When the remote network message server gets the message, it looks up the network port number contained in it and maps it onto a local port number. In step 4, it writes the message to the local port just looked up. Finally, the server reads the message from the local port and carries out the request. The reply follows the same path in the reverse direction.

Complex messages require a bit more work. For ordinary data fields, the network message server on the server's machine must perform conversion, if necessary, for example, taking account of different byte ordering on the two machines. Capabilities must also be processed. When a capability is sent over the network, it must be assigned a network port number, and both the source and destination network message servers must make entries for it in their mapping tables. If these machines do not trust each other, elaborate authentication procedures will be necessary to convince each machine of the other's true identity.

Although the idea of relaying messages from one machine to another via a user-level server offers some flexibility, a substantial price is paid in performance as compared to a pure kernel implementation, which most other distributed systems use. To solve this problem, a new version of the network communication package is being developed (the NORMA code), which runs inside the kernel and achieves faster communication. It will eventually replace the network message server.

Mach has various servers that run on top of it. Probably the most important one is a program that contains a large amount of Berkeley UNIX (e.g., essentially the entire file system code) inside itself. This server is the main UNIX emulator (Golub et al., 1990). This design is a legacy of Mach's history as a modified version of Berkeley UNIX.
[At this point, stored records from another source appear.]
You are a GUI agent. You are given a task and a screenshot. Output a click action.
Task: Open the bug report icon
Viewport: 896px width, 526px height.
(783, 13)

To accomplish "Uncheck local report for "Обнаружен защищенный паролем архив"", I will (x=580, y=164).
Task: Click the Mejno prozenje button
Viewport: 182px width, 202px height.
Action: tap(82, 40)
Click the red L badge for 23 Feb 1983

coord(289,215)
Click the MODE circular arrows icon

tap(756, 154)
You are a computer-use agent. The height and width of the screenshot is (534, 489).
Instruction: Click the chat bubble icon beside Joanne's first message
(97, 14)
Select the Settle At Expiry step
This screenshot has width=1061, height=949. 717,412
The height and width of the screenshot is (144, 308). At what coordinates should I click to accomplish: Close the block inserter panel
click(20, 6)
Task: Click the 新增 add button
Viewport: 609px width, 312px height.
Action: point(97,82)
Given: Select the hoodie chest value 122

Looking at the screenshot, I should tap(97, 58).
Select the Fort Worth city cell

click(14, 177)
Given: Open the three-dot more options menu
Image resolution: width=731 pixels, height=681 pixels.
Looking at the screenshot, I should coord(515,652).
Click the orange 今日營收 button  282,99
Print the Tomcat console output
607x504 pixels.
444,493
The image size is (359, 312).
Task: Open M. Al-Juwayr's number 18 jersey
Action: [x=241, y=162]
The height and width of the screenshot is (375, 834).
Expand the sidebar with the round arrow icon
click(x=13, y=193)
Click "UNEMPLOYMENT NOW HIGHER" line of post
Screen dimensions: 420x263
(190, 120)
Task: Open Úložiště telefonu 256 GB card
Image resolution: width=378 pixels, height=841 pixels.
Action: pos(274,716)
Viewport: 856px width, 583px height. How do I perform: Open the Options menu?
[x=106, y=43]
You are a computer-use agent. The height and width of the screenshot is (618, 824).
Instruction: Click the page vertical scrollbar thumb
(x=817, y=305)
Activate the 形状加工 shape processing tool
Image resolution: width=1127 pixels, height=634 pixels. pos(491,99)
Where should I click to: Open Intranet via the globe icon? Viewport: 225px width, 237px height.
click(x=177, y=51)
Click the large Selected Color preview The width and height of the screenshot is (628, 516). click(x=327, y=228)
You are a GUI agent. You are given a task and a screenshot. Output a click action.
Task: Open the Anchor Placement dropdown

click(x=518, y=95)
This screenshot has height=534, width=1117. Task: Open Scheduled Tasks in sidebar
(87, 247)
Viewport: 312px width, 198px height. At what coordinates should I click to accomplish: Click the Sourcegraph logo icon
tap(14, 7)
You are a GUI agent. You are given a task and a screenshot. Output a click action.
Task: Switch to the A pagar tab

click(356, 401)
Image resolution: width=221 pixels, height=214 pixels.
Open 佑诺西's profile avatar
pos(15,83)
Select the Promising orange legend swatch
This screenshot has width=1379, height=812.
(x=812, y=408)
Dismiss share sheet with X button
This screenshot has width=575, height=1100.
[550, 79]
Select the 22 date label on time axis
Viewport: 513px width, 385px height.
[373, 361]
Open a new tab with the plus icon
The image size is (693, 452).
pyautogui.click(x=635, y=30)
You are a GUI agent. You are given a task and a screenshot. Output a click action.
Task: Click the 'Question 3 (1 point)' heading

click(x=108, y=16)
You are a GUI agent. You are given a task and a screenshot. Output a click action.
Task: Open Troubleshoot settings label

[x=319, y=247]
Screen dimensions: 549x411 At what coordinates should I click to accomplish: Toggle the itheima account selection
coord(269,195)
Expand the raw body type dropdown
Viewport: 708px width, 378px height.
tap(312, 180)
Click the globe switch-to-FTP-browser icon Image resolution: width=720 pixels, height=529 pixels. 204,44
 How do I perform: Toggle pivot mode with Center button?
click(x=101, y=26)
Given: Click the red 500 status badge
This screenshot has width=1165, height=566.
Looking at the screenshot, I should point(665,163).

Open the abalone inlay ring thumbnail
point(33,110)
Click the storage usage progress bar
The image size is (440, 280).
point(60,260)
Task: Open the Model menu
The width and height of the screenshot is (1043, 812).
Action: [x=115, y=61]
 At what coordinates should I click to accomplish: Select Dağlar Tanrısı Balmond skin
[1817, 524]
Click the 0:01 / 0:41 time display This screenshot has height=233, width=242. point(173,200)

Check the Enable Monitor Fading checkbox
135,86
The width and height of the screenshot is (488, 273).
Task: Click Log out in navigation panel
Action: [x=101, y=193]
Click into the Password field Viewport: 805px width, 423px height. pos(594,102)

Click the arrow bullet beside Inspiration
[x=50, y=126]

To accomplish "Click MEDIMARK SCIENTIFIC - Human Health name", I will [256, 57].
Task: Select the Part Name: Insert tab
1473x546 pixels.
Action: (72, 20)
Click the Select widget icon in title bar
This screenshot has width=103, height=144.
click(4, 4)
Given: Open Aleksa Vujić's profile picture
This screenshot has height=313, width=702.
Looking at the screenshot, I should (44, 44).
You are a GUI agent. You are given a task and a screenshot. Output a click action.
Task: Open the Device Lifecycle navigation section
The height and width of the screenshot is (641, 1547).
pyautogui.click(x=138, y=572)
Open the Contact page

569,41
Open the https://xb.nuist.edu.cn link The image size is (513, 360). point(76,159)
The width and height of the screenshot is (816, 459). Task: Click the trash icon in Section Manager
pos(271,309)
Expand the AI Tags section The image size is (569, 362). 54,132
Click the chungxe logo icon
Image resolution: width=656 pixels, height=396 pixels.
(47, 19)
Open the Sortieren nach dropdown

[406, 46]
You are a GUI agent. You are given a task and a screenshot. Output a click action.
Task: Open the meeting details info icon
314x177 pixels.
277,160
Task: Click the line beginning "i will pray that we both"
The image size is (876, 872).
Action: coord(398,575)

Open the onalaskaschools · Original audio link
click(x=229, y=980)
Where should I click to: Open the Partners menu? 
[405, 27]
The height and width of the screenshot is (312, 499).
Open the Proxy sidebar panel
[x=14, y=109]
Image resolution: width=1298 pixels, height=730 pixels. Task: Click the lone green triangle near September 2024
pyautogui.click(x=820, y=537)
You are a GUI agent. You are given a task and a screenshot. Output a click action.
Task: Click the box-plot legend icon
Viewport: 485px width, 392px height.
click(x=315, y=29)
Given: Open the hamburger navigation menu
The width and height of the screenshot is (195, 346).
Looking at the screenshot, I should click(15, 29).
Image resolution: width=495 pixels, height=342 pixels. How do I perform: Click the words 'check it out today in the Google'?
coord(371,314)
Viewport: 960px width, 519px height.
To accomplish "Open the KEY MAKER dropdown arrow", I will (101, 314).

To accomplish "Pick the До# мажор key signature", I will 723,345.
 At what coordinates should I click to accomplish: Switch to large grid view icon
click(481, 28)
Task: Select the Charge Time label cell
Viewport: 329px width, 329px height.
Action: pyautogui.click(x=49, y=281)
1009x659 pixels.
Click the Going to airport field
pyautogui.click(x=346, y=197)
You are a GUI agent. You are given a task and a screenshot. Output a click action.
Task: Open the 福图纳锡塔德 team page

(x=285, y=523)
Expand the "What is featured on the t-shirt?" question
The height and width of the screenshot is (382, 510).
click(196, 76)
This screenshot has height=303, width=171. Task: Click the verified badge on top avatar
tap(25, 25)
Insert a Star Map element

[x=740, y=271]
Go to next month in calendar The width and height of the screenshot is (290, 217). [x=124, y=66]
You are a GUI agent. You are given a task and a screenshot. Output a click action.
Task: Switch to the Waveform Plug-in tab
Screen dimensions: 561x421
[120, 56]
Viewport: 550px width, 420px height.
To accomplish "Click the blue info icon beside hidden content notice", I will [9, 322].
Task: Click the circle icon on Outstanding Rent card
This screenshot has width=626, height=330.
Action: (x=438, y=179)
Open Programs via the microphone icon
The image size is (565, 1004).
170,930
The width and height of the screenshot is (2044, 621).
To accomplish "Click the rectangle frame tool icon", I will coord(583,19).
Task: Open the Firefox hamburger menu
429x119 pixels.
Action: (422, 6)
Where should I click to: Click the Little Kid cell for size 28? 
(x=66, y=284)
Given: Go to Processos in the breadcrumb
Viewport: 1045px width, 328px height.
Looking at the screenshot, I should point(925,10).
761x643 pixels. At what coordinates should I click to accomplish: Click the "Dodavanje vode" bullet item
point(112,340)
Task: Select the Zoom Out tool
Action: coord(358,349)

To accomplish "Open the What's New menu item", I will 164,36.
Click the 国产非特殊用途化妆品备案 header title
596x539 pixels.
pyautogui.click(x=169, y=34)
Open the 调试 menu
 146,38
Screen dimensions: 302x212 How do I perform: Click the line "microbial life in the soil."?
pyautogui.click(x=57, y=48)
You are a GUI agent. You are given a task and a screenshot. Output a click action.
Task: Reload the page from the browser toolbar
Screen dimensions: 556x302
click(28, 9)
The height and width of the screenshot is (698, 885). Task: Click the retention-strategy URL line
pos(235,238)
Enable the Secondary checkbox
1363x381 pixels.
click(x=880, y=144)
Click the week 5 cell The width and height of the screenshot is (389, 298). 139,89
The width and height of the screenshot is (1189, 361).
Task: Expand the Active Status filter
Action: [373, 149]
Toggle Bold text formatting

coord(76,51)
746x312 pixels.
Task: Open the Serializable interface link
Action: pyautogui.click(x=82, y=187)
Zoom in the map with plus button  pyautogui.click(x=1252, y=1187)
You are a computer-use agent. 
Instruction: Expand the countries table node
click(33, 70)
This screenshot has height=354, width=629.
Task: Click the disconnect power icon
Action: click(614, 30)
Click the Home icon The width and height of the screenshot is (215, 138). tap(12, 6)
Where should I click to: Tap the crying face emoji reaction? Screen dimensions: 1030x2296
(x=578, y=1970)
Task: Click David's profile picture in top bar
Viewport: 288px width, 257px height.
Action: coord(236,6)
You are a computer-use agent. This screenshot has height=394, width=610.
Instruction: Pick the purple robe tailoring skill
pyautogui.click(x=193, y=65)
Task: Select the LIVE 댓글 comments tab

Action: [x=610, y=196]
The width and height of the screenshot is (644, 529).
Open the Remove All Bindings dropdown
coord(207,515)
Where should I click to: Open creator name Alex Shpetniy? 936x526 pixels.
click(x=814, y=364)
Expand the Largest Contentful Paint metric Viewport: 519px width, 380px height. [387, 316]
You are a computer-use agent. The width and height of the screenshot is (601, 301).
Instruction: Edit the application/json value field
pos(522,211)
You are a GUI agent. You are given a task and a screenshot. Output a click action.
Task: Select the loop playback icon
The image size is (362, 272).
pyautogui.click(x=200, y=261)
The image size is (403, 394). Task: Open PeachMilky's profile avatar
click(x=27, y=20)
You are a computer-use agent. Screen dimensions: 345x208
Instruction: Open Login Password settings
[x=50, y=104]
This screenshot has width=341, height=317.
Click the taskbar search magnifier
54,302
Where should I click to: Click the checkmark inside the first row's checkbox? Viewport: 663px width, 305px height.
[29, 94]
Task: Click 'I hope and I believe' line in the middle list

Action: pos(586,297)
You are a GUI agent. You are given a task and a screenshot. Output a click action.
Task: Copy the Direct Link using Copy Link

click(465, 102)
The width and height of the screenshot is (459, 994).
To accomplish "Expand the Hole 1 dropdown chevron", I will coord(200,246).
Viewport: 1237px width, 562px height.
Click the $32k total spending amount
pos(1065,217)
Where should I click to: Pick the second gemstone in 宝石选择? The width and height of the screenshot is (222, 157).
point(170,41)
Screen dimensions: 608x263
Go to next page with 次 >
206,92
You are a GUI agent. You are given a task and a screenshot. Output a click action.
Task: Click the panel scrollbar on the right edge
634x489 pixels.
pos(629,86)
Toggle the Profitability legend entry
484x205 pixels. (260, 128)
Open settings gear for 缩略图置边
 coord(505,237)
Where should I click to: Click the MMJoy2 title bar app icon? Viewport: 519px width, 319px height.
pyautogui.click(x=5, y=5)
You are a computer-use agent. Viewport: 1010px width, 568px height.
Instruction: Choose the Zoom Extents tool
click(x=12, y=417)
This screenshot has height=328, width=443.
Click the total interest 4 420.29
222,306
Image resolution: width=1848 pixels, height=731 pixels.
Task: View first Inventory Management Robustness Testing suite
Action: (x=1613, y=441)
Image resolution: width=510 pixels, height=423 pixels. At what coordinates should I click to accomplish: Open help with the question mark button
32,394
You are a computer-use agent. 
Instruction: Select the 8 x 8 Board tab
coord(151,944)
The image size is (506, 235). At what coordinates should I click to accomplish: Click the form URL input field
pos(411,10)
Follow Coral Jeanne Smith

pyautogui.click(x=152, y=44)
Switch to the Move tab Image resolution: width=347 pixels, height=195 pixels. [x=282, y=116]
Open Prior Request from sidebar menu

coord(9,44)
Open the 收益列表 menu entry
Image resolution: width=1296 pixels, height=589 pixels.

The implementation of UNIX emulation on Mach consists of two pieces, the UNIX server and a system call emulation library, as shown in Fig. 8-21. When the system starts up, the UNIX server instructs the kernel to catch all system call traps and vector them to addresses inside the emulation library of the UNIX process making the system call. From that moment on, any system call made by a UNIX process will result in control passing temporarily to the kernel and immediately thereafter passing to its emulation library. At the moment control is given to the emulation library, all the machine registers have the values they had at the time of the trap. This method of bouncing off the kernel back into user space is sometimes called the trampoline mechanism.

Fig. 8-21. UNIX emulation in Mach uses the trampoline mechanism.